La inflación persistente, la devaluación de las monedas locales y la alta siniestralidad laboral están comprometiendo la viabilidad de los proyectos de construcción en América Latina, de acuerdo con un estudio de Chubb Insurance que describe un escenario de presión creciente sobre obras civiles e infraestructura en la región.
El aumento sostenido en los costos de materiales y mano de obra, junto con la inestabilidad y los cambios regulatorios, está impactando directamente los presupuestos y cronogramas de las constructoras, según informe de Chubb. “La inflación persistente, la devaluación de monedas locales y una alta siniestralidad laboral son los principales factores que amenazan el desarrollo de obras civiles y proyectos de infraestructura en la región”, afirmó Cristian Di Iorio, Construction Regional Head de Chubb América Latina.

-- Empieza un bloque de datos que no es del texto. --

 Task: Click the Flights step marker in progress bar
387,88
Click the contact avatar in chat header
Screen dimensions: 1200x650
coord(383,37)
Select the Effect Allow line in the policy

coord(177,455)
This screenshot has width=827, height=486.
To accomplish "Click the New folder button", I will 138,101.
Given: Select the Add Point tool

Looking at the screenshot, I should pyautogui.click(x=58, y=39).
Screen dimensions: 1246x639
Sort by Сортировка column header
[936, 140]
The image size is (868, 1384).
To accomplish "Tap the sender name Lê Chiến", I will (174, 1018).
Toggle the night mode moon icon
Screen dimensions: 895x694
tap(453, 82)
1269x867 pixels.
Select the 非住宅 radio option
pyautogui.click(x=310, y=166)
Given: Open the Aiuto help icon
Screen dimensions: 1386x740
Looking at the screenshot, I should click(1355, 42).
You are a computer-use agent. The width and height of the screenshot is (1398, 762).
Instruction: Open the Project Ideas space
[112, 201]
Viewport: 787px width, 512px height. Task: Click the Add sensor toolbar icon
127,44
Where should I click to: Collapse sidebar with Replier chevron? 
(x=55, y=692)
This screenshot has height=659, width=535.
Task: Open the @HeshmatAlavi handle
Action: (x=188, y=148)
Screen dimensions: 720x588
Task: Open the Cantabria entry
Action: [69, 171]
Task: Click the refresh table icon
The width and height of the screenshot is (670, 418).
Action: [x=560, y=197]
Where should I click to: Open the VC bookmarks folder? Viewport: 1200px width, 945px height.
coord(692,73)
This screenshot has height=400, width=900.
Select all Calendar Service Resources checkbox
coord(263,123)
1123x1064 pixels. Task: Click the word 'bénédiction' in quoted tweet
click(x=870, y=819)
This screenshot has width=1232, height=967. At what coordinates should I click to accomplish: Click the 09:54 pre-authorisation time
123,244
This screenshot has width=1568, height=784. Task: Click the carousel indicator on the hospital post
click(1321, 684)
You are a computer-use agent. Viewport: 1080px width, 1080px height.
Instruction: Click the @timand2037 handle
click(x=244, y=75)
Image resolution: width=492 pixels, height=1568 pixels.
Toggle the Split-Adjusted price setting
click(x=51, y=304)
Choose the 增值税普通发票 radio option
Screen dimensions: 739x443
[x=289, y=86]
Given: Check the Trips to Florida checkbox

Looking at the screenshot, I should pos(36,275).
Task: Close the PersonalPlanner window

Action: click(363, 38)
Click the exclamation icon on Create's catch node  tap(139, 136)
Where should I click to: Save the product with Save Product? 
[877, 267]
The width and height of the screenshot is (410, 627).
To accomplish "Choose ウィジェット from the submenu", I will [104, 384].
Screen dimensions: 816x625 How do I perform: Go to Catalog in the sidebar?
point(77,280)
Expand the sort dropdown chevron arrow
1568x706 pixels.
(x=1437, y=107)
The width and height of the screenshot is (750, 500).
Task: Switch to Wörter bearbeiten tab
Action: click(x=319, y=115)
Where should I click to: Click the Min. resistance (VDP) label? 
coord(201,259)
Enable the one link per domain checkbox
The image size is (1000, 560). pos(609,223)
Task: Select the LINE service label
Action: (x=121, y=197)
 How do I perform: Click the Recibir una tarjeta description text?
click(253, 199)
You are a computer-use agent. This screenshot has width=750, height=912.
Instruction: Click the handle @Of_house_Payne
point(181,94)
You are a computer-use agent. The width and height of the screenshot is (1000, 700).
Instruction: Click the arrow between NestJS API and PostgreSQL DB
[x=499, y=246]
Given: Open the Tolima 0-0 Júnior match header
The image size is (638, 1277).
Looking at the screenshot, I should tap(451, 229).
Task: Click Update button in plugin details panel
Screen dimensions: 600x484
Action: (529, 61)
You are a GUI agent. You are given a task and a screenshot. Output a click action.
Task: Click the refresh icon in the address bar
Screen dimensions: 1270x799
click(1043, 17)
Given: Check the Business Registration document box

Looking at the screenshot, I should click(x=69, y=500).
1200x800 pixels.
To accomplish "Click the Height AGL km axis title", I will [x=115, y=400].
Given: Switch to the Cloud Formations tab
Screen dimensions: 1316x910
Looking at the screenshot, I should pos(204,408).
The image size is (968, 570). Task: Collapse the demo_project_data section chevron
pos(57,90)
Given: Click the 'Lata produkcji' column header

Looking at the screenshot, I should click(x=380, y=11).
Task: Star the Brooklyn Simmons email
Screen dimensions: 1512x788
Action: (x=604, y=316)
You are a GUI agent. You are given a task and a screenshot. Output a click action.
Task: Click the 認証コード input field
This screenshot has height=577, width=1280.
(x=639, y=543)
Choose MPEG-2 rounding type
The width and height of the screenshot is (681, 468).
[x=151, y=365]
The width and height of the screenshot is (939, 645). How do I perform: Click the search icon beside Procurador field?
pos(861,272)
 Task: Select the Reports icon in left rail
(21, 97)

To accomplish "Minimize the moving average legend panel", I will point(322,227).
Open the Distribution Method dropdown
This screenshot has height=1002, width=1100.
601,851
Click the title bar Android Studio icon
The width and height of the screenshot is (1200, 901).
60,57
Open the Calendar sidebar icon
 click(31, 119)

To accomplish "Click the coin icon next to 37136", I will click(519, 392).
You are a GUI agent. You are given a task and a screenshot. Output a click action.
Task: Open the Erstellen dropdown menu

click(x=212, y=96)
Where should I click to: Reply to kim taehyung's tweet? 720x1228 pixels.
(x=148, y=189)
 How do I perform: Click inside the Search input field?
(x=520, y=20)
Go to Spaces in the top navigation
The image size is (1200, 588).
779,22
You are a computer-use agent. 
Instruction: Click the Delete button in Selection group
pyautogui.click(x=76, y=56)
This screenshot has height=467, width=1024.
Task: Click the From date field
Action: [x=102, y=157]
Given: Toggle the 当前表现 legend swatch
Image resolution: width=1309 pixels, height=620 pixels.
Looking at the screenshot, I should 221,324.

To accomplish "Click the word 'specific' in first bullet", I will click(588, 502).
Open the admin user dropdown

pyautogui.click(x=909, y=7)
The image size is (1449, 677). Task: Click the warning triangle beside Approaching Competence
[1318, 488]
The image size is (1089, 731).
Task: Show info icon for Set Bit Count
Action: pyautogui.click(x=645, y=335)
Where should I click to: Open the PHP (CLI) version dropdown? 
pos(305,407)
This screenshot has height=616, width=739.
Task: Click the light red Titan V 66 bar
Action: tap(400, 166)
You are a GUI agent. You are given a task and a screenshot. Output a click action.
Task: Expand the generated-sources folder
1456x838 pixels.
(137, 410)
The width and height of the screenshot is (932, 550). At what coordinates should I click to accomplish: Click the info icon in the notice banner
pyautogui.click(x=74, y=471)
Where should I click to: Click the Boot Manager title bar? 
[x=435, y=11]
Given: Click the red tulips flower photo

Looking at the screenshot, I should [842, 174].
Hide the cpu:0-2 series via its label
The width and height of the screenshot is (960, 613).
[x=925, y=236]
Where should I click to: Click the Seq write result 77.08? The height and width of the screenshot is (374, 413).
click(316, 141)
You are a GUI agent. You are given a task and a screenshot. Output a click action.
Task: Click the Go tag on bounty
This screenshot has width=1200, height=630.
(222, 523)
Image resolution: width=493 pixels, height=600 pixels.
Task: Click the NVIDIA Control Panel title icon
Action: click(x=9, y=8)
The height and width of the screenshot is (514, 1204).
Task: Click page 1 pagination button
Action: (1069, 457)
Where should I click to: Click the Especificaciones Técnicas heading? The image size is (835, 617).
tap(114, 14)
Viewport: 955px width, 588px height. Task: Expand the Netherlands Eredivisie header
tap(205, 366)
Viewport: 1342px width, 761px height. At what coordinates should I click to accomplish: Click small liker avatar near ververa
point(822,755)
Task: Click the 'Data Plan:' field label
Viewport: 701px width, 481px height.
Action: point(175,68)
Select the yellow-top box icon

En materia de seguridad laboral, el estudio identifica fallas recurrentes en la mayoría de las obras. Las caídas de altura, el uso inadecuado de maquinaria y la ausencia de equipos de protección personal continúan entre las principales causas de accidentes, a lo que se suman deficiencias en infraestructura básica y la escasez de mano de obra calificada.
El análisis también advierte una baja adopción de tecnologías digitales en el sector. Solo una minoría de empresas ha incorporado herramientas como el modelado de información para la construcción o soluciones de inteligencia artificial, mientras crece la exposición a ciberataques en plataformas de gestión y seguimiento de obras.
A estos factores se agregan riesgos externos que afectan la ejecución de proyectos, en particular los de mediana y gran escala. El estudio menciona conflictos sociales, bloqueos comunitarios y cambios políticos, junto con una mayor exposición a eventos climáticos como terremotos, inundaciones y huracanes, además de nuevas exigencias ambientales que elevan los costos de cumplimiento.
Para Colombia, cifras de Fasecolda muestran que en 2024 el sector asegurador pagó $25,5 billones en indemnizaciones, un incremento de 13,6% frente al año anterior, en un entorno de mayor exposición al riesgo para actividades intensivas en capital como la construcción.